The 2017 Shanghai Challenger was a professional tennis tournament played on hard courts. It was the seventh edition of the tournament which was part of the 2017 ATP Challenger Tour. It took place in Shanghai, China between 11 and 17 September 2017.

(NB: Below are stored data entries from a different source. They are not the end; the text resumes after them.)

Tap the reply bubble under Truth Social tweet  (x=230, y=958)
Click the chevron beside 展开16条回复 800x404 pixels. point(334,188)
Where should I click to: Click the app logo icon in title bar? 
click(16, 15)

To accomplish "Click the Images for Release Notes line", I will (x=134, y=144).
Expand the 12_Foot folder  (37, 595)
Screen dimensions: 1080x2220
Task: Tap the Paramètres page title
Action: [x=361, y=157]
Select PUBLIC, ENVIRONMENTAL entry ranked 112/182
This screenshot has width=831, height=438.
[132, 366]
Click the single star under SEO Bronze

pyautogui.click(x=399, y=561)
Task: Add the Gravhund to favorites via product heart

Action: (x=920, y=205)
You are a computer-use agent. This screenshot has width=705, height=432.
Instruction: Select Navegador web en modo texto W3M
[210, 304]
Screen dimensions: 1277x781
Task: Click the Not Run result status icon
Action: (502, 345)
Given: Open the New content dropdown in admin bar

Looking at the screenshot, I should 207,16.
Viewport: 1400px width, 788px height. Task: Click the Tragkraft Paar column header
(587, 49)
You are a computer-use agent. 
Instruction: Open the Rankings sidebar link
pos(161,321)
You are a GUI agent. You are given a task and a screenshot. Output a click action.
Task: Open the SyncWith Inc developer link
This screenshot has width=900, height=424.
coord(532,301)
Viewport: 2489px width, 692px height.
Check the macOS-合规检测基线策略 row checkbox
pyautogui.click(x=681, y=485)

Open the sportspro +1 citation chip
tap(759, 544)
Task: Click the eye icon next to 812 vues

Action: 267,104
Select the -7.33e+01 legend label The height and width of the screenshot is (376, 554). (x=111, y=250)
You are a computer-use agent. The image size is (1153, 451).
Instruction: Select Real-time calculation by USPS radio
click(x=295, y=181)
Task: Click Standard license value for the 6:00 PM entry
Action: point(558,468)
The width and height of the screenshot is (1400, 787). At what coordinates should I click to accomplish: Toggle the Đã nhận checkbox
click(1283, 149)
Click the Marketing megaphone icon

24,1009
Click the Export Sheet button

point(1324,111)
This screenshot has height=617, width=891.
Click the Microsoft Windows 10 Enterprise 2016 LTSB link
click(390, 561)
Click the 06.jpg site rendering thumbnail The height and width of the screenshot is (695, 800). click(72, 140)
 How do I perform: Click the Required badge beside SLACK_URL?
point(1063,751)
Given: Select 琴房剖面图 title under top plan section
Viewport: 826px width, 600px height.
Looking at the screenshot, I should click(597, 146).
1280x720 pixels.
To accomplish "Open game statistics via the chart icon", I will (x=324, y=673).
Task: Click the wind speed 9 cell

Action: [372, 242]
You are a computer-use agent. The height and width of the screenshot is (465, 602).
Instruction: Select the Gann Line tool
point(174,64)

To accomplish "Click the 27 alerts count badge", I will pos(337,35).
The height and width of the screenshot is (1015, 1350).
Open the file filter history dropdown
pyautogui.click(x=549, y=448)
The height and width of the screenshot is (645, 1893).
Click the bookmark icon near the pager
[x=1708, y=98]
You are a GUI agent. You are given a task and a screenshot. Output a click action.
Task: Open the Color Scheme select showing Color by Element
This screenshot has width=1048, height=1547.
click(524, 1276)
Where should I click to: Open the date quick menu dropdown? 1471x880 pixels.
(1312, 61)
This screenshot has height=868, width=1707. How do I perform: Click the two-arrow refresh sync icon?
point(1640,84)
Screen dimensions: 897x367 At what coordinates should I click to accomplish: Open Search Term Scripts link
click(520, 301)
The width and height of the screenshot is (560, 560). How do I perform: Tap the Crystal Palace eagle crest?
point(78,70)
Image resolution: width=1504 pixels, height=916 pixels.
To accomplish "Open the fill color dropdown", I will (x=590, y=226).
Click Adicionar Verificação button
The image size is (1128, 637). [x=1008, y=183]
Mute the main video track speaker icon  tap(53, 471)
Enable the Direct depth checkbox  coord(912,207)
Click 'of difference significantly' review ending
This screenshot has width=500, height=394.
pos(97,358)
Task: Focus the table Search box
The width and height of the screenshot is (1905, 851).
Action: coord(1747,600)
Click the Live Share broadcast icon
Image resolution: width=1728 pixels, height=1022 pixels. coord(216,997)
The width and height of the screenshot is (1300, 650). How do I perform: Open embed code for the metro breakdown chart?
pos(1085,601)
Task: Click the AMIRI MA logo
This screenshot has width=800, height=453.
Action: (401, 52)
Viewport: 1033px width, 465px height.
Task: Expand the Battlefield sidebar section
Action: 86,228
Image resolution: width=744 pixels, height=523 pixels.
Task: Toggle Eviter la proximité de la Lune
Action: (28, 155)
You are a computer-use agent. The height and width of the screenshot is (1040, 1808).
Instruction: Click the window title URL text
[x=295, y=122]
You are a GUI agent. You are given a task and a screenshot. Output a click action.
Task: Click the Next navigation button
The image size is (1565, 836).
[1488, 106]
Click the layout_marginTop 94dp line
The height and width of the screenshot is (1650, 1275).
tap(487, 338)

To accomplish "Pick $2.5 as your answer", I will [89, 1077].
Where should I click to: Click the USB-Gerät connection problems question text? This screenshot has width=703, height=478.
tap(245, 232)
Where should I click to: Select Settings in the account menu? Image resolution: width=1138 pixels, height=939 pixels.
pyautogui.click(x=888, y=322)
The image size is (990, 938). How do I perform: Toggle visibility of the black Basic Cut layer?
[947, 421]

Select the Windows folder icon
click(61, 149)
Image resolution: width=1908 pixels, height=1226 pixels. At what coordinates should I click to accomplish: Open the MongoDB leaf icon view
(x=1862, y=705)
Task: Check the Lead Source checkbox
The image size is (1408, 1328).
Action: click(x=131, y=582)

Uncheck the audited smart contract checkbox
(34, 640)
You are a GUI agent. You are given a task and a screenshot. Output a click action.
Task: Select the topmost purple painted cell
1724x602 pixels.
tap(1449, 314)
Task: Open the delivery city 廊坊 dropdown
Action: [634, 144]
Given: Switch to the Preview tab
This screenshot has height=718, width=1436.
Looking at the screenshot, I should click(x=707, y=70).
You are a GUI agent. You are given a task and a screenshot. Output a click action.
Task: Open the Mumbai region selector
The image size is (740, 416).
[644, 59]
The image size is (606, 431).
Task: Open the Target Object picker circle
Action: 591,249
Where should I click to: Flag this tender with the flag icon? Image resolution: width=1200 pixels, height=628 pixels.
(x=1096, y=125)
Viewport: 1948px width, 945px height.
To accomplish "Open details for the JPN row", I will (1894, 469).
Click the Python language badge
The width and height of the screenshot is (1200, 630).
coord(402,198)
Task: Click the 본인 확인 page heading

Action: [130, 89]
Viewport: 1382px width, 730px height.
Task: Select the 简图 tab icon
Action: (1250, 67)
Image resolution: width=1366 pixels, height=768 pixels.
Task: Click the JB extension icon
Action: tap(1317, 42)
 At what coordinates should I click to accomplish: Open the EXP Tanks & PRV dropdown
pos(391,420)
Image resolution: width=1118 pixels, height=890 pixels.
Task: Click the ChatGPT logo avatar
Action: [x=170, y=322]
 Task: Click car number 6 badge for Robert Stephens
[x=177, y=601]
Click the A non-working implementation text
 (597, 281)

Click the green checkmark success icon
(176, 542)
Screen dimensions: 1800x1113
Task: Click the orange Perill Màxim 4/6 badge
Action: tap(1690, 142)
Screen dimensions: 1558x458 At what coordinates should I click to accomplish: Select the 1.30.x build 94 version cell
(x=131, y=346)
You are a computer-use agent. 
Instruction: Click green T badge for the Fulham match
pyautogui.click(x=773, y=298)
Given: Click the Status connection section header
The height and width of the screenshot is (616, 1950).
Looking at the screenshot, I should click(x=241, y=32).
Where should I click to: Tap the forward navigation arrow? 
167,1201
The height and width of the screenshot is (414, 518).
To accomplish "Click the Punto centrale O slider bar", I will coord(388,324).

==Singles main-draw entrants==
===Seeds===

| Country | Player | Rank^{1} | Seed |
|---|---|---|---|
| TPE | Lu Yen-hsun | 63 | 1 |
| CAN | Peter Polansky | 128 | 2 |
| KOR | Lee Duck-hee | 163 | 3 |
| JPN | Tatsuma Ito | 172 | 4 |
| JPN | Hiroki Moriya | 213 | 5 |
| EGY | Mohamed Safwat | 219 | 6 |
| CHN | Wu Di | 221 | 7 |
| AUS | Marc Polmans | 236 | 8 |

- ^{1} Rankings are as of 28 August 2017.

===Other entrants===
The following players received wildcards into the singles main draw:
- CHN Sun Fajing
- CHN Wang Chuhan
- CHN Wu Yibing
- CHN Zhang Zhizhen

The following player received entry into the singles main draw using a protected ranking:
- USA Bradley Klahn

The following players received entry from the qualifying draw:
- JPN Yuya Kibi
- AUS Bradley Mousley
- JPN Kento Takeuchi
- CHN Xia Zihao

==Champions==
===Singles===

- CHN Wu Yibing def. TPE Lu Yen-hsun 7–6^{(8–6)}, 0–0 ret.

===Doubles===

- JPN Toshihide Matsui / TPE Yi Chu-huan def. USA Bradley Klahn / CAN Peter Polansky 6–7^{(1–7)}, 6–4, [10–5].